Alibaba, the number one eCommerce company in China, is setting its sights on India, raising its stake in Paytm E-Commerce Pvt., the Indian eCommerce arm of the payment company.
According to a report, in a regulatory filing Paytm E-Commerce disclosed it raised $200 million in venture funding from venture capital fund SAIF Partners and Alibaba. With the investment, the Chinese eCommerce giant, through Alibaba.com Singapore E-Commerce Pvt., gets a 36.31 percent stake after investing $177 million. SAIF Partners, which invested $23 million, gets a 4.66 percent stake with its investment. Alibaba and Ant Financial, its affiliate company, already owned a 40 percent stake in Paytm with an investment of $500 million in 2015. Alibaba now holds a majority of Paytm E-Commerce with the latest investment.

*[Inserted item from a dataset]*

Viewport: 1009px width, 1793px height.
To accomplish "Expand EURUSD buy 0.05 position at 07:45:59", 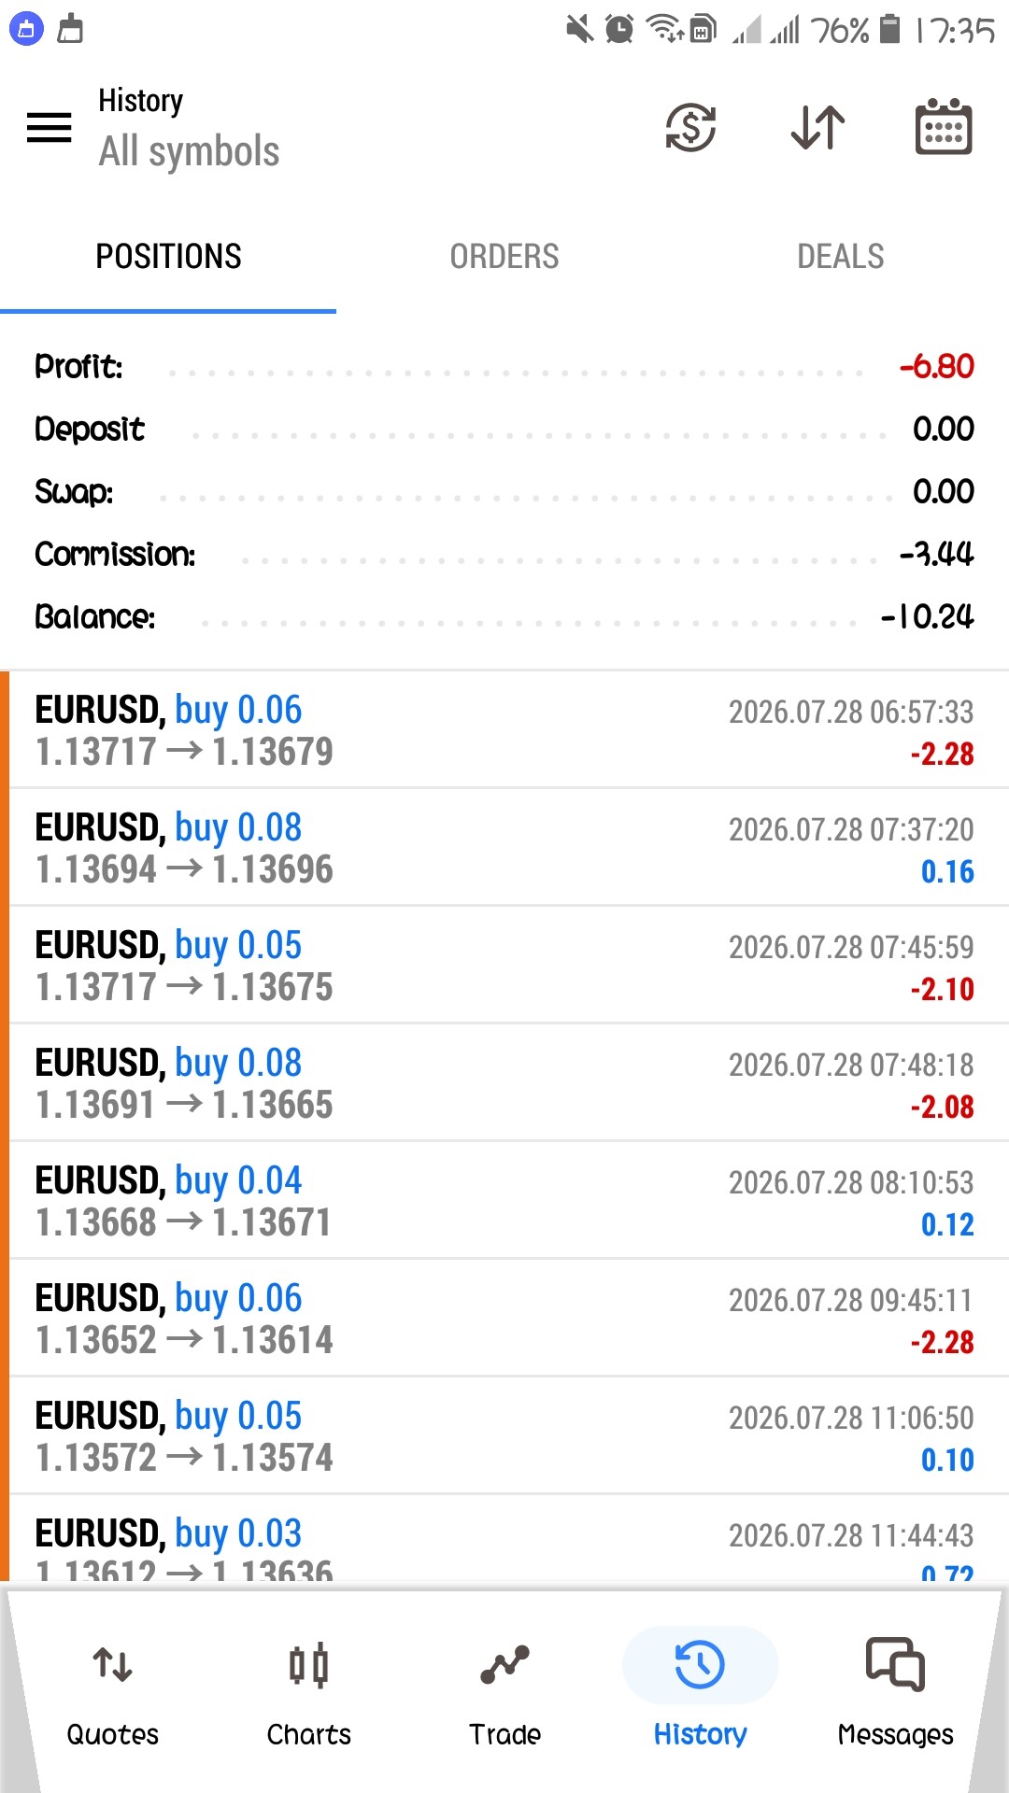I will pyautogui.click(x=505, y=965).
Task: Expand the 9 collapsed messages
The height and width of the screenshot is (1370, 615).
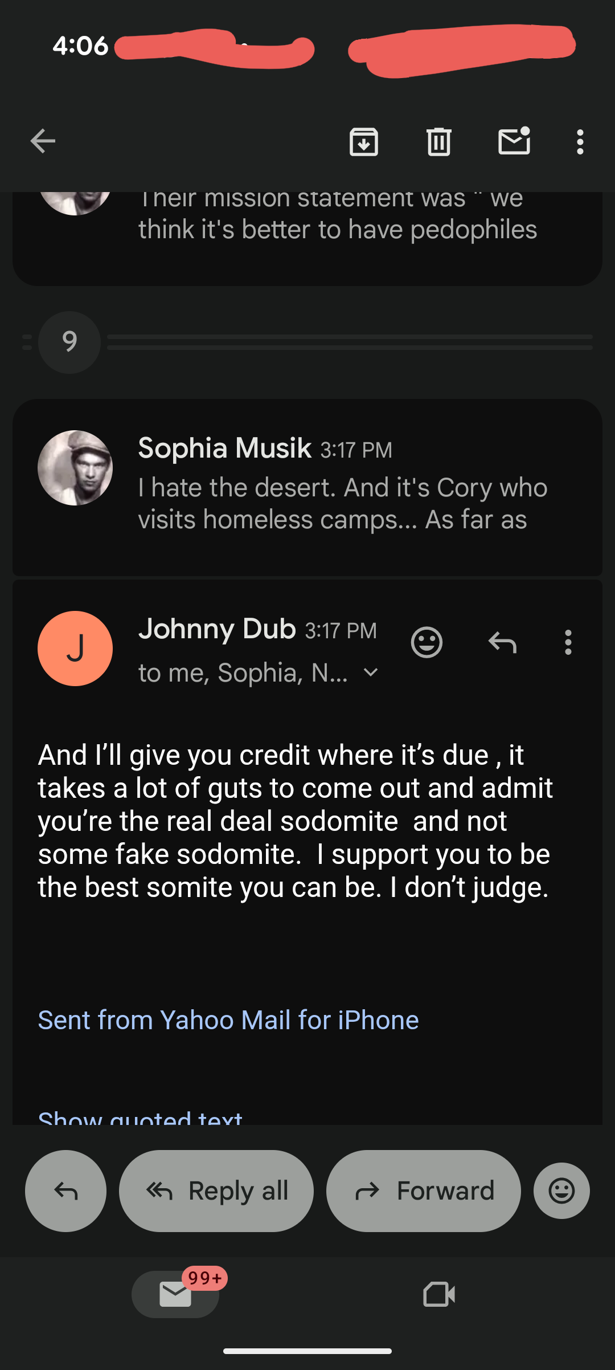Action: tap(69, 343)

The report noted that last year Paytm announced it would spin off its eCommerce business from its payments business. Paytm is aiming to take on the leaders in eCommerce in India, which are currently Flipkart, Amazon and Snapdeal. Unnamed sources in the report said Paytm intends to sell nearly 1 billion products from merchants in Southeast Asia. If it does that, it will greatly surpass what its rivals are selling online.

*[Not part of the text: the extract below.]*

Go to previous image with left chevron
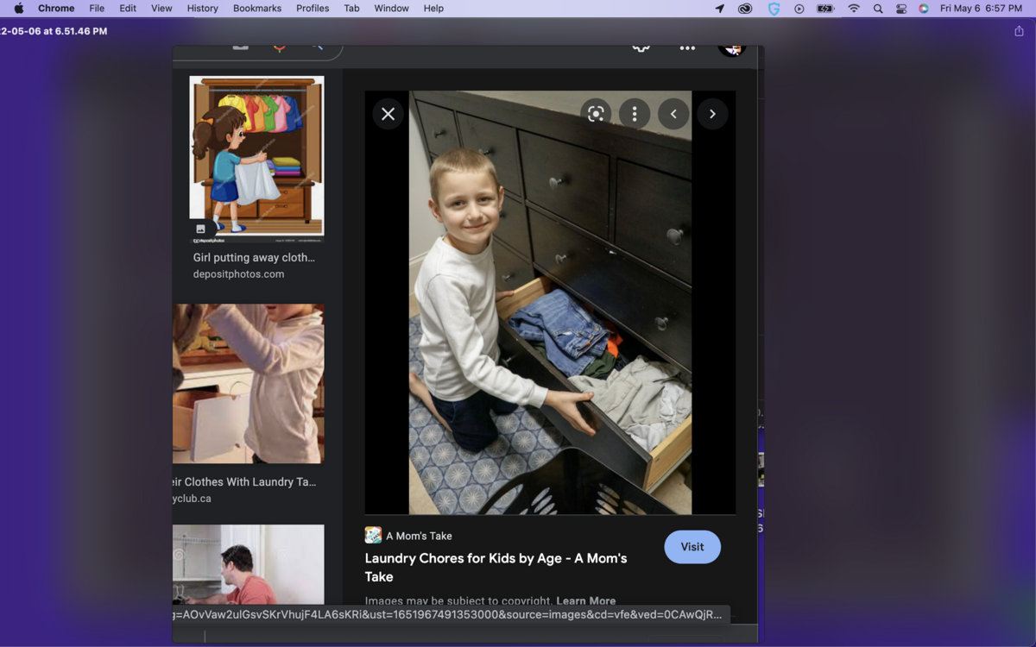Image resolution: width=1036 pixels, height=647 pixels. click(x=673, y=114)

The move to split up the two units has been being pushed behind the scenes by Alibaba and Ant Financial, its financial services unit, noted the report. At the same time that Paytm is focusing on its eCommerce efforts, it is also aiming to grow the payment side of things. In late December, the company said it plans to add new features and services to its payment service that will help it reach its goal to have 5 million merchants accept and make digital payments next year. What’s more, Paytm is planning on working with sales and distribution firms to accept Paytm payments from merchants. By doing that, merchants would have another reason to use Paytm.